Последний пьедестал

Вадим Кочаров
        И когда большая компания, включая гостей, хозяев и случайных, залётных, которых не причислить ни к тем и ни к другим, была занята своими делами: кто пил, кто вёл сумбурную пьяную беседу, кто дымил у окна на лестничной площадке, она громко сказала: "Виктор Георгиевич, пойдёмте танцевать!" Виктор стушевался внутренне, он и не помышлял об этом, да и до танцев был не большой охотник, однако же быстро нашёлся: "С Вами – с удовольствием!"

        Комната, отведённая под танцы,  была большой и просторной. Одна лишь пара, пожилые супруги, топталась у музыкального центра, так что они чувствовали себя почти в одиночестве. "Вы такой человек, Виктор Георгиевич, вы настоящий, мне даже сравнить вас не с кем...", – сказала она, глядя прямо в глаза. У него захватило дух. Надо было что-то говорить, но вмиг отшибло память, и пропал дар речи, чего с ним раньше, кажется, не случалось. Да нет, было однажды, в школе, на первом вечере встречи с выпускниками. Вышло всё коряво и неказисто. В зале гремела музыка, кружились пары, одноклассница Лена Силко сидела в коридоре, куда были вынесены связки стульев. "Что грустишь, влюбилась, что ли?" – спросил он, чтобы что-то сказать. "Да", – ответила она, не поднимая глаз. "В кого?" – "В тебя". У него хватило такта не осмеять, не уйти, а что принято делать в такой ситуации, он не знал и придумать не мог. Так и просидели они молча какое-то время. Потом он проводил её домой, её и старшую сестру, и они шли втроём по тёмным февральским улицам и, кажется, ни о чём не говорили. У ворот попрощались за руку, и с той поры, как ни странно, больше он её не видел, хотя оба жили безвыездно в родном городе (время от времени долетала информация через школьных друзей), если не считать институтских лет, проведённых далеко от дома. Этот эпизод, который он носил с собой все годы, как старую потёртую временем фотокарточку, внезапно всплыл в памяти.
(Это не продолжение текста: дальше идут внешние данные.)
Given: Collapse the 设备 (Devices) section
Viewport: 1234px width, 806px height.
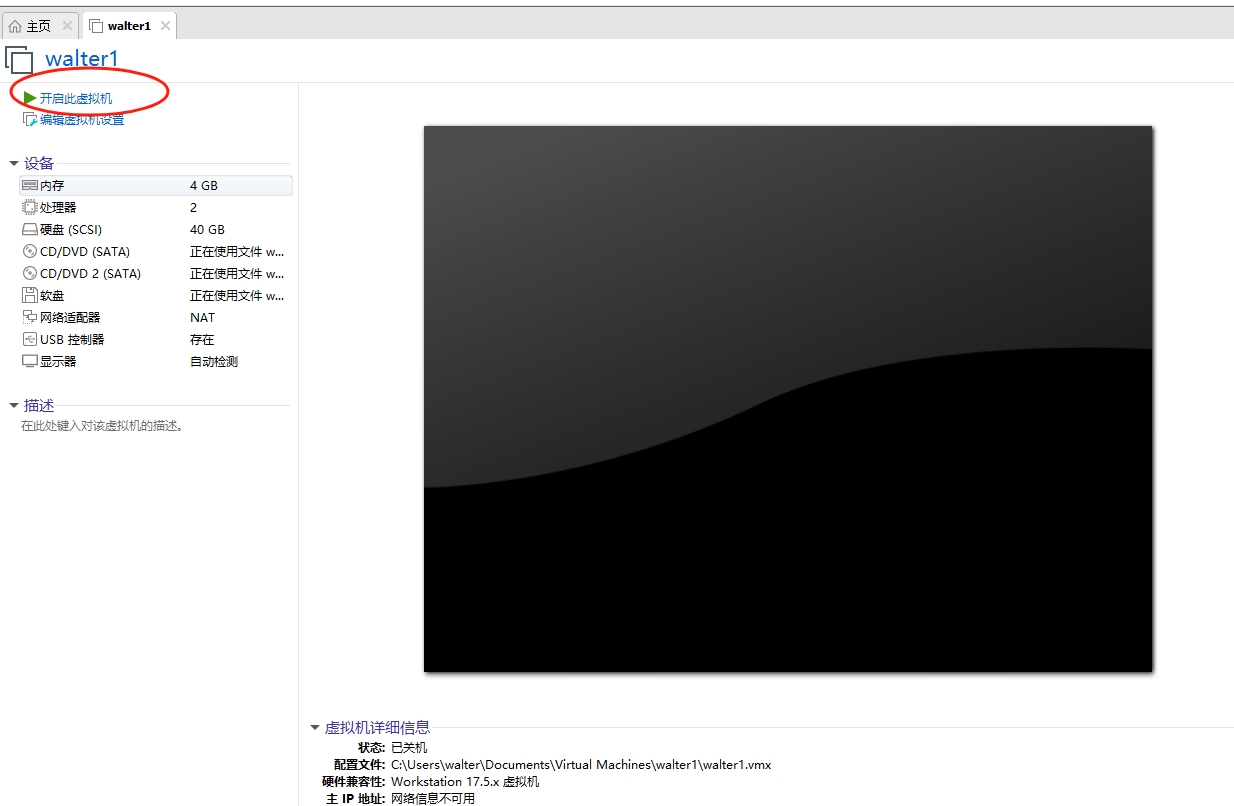Looking at the screenshot, I should 14,163.
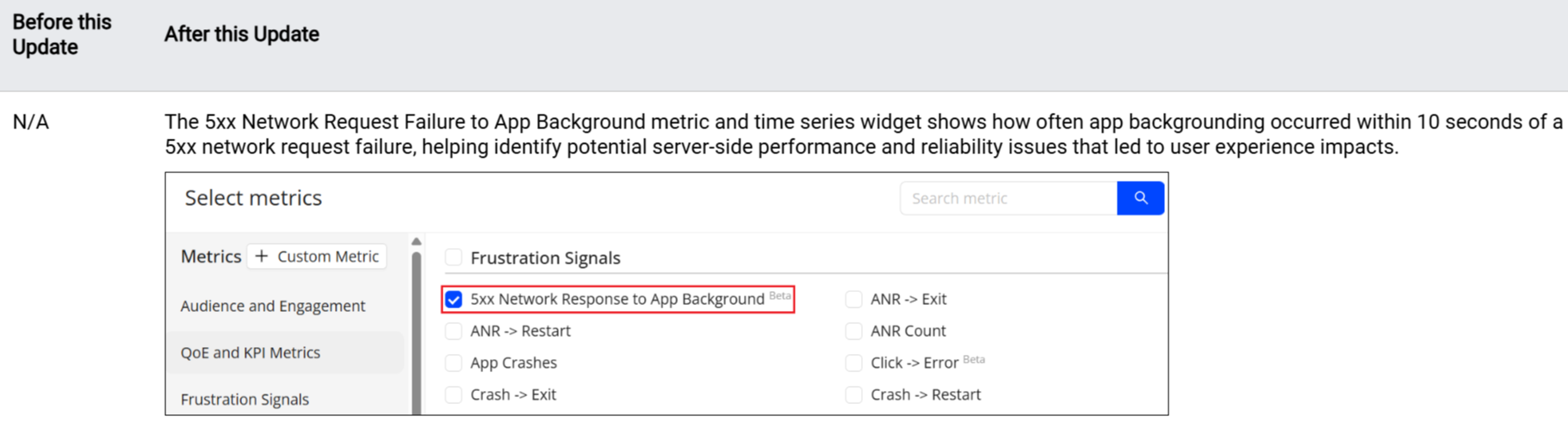Select all Frustration Signals group checkbox
The width and height of the screenshot is (1568, 435).
point(454,258)
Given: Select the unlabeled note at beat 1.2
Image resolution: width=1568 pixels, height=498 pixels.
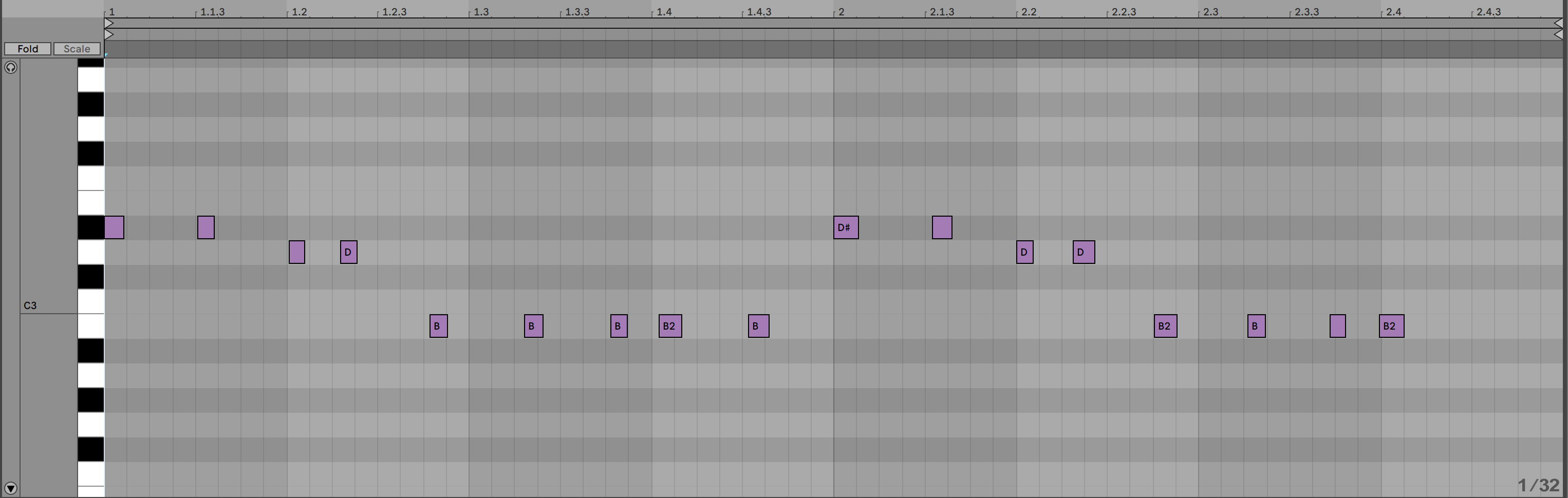Looking at the screenshot, I should [x=296, y=253].
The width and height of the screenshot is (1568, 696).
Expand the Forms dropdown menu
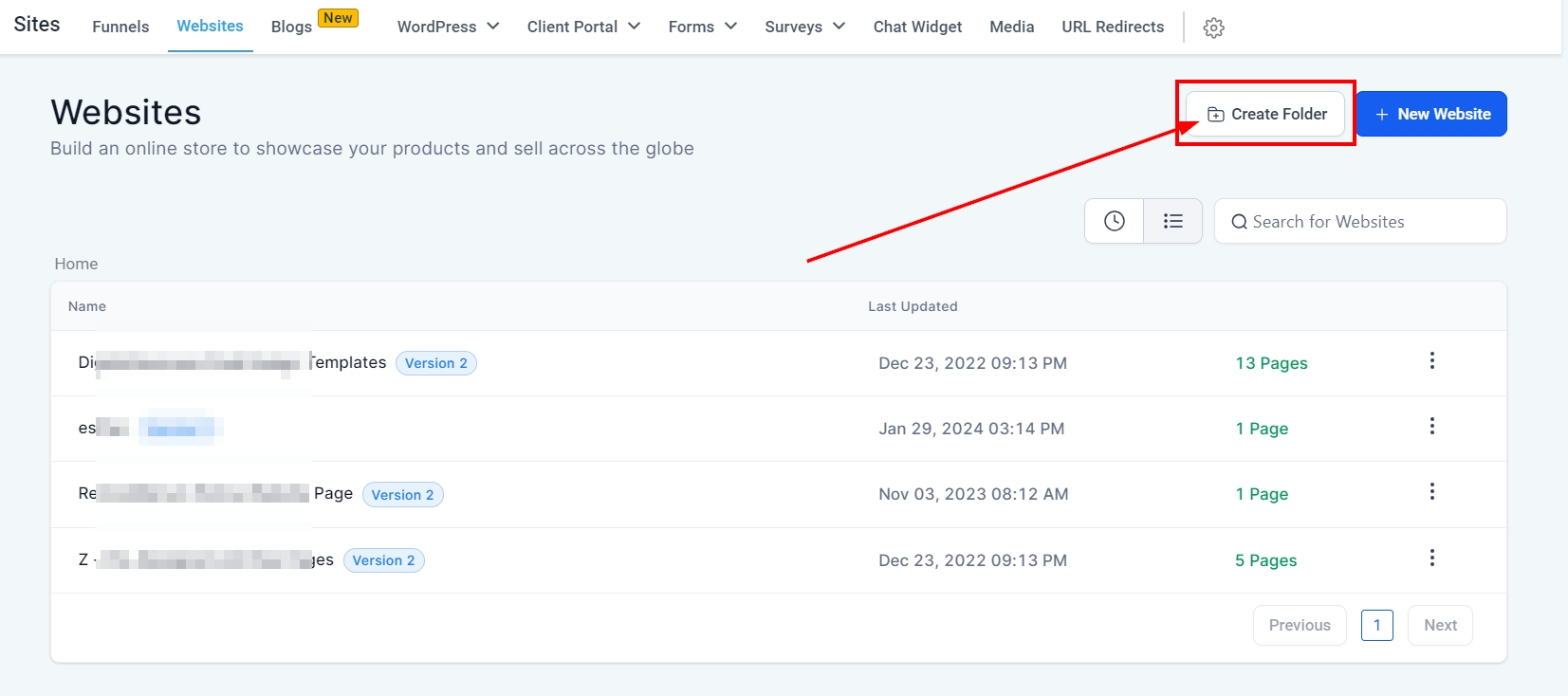[x=702, y=27]
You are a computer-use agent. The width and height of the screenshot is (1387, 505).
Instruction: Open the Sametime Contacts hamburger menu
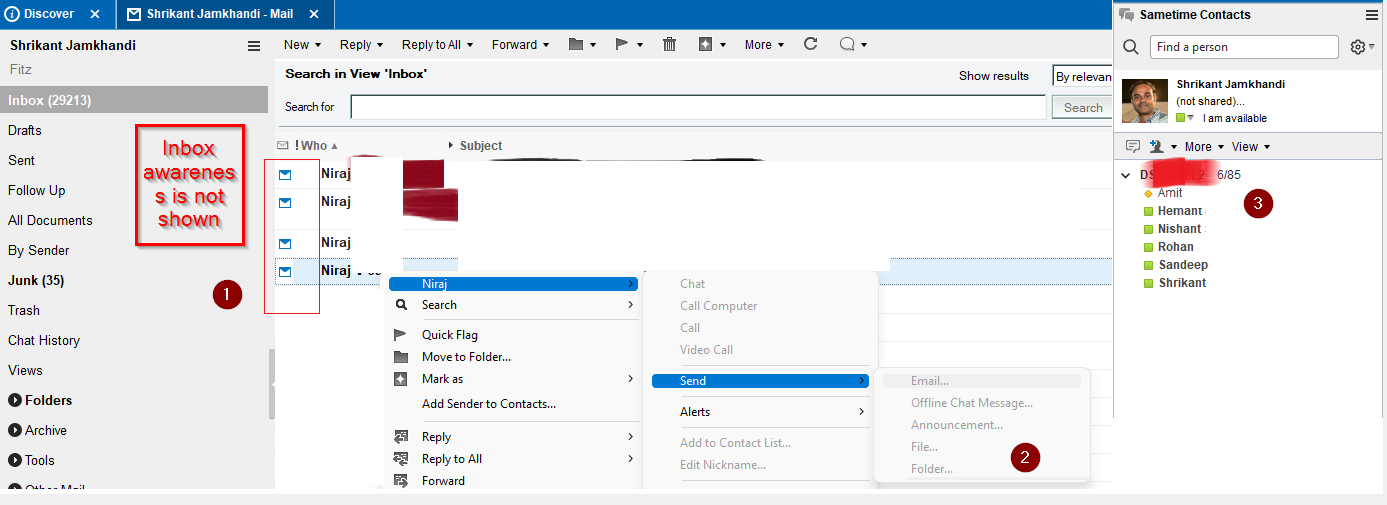click(1371, 15)
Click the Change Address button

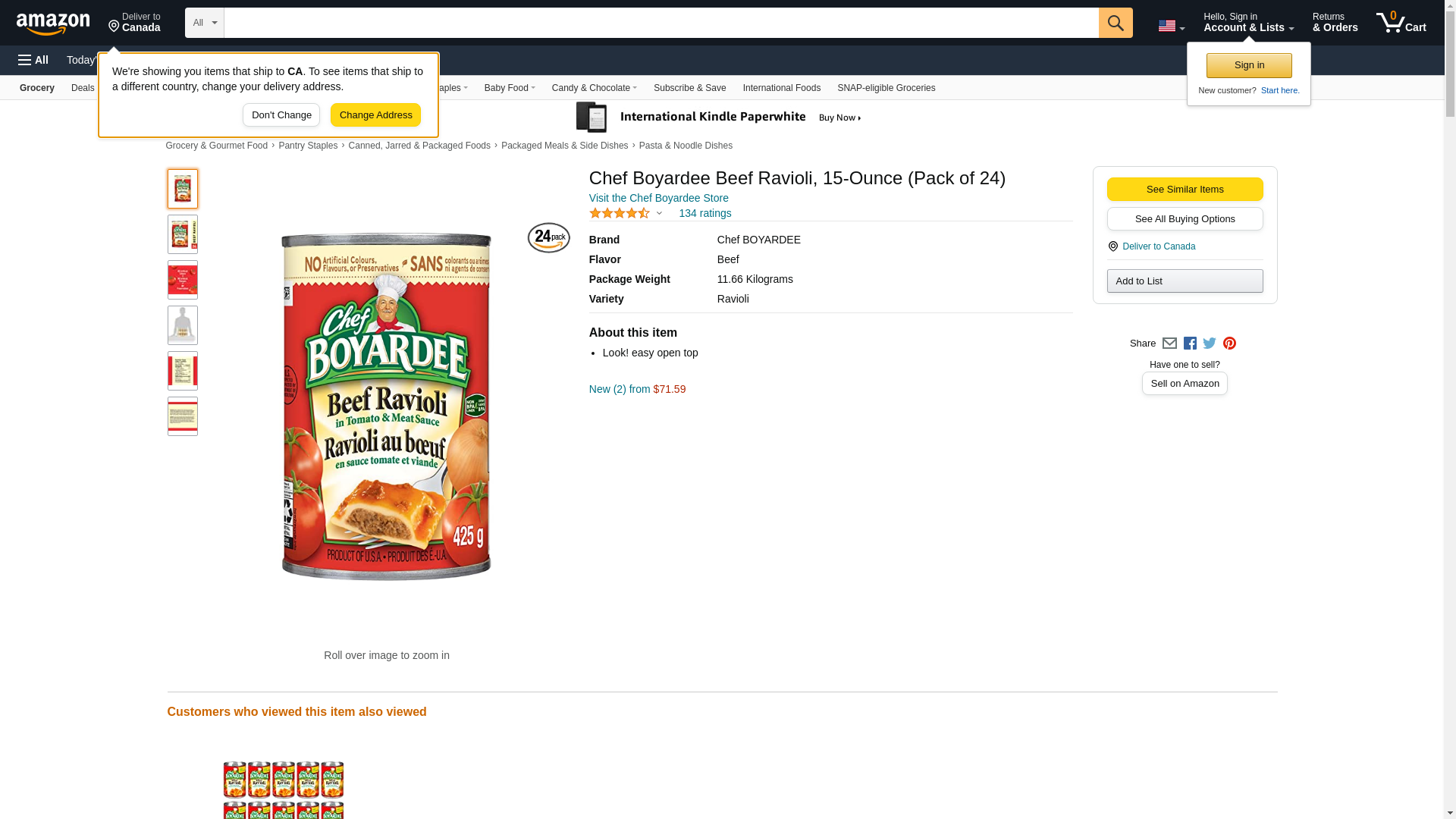[375, 115]
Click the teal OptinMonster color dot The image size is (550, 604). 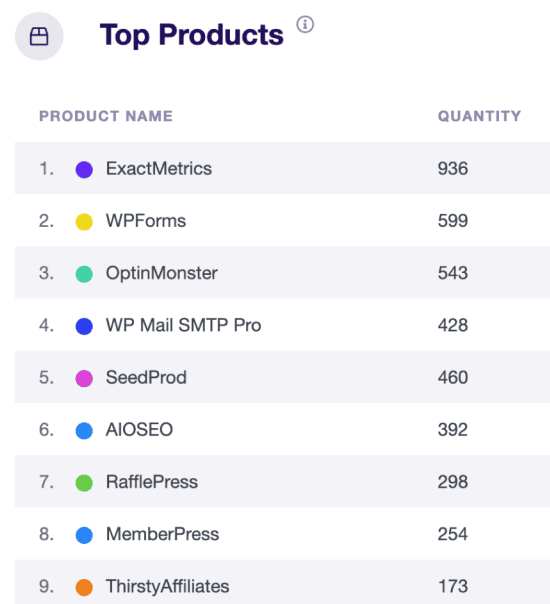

        "Аллочка, Вы очаровательны, и я чувствую себя почти счастливым, находясь с Вами рядом. Всё, о чём я говорил в тосте – истинная правда. Но я восхищён Вами прежде всего как женщиной!" – "Ну что вы…" – смутилась она, и он почувствовал: ей приятно. Что женщина любит ушами, было известно ему давно, и не раз он пользовался этим безотказным приёмом просто из желания доставить удовольствие,  изобретая на ходу комплимент, который легко принять за чистую монету, но никогда не использовал его как оружие обольщения. А может, не только по отношению к женщине это справедливо, а всем нам, и мужчинам тоже, хочется признания, высокой оценки? Вот ведь растаял же от одной фразы. Нет, пожалуй, всё дело в степени открытости, когда веришь, что сказано не вскользь.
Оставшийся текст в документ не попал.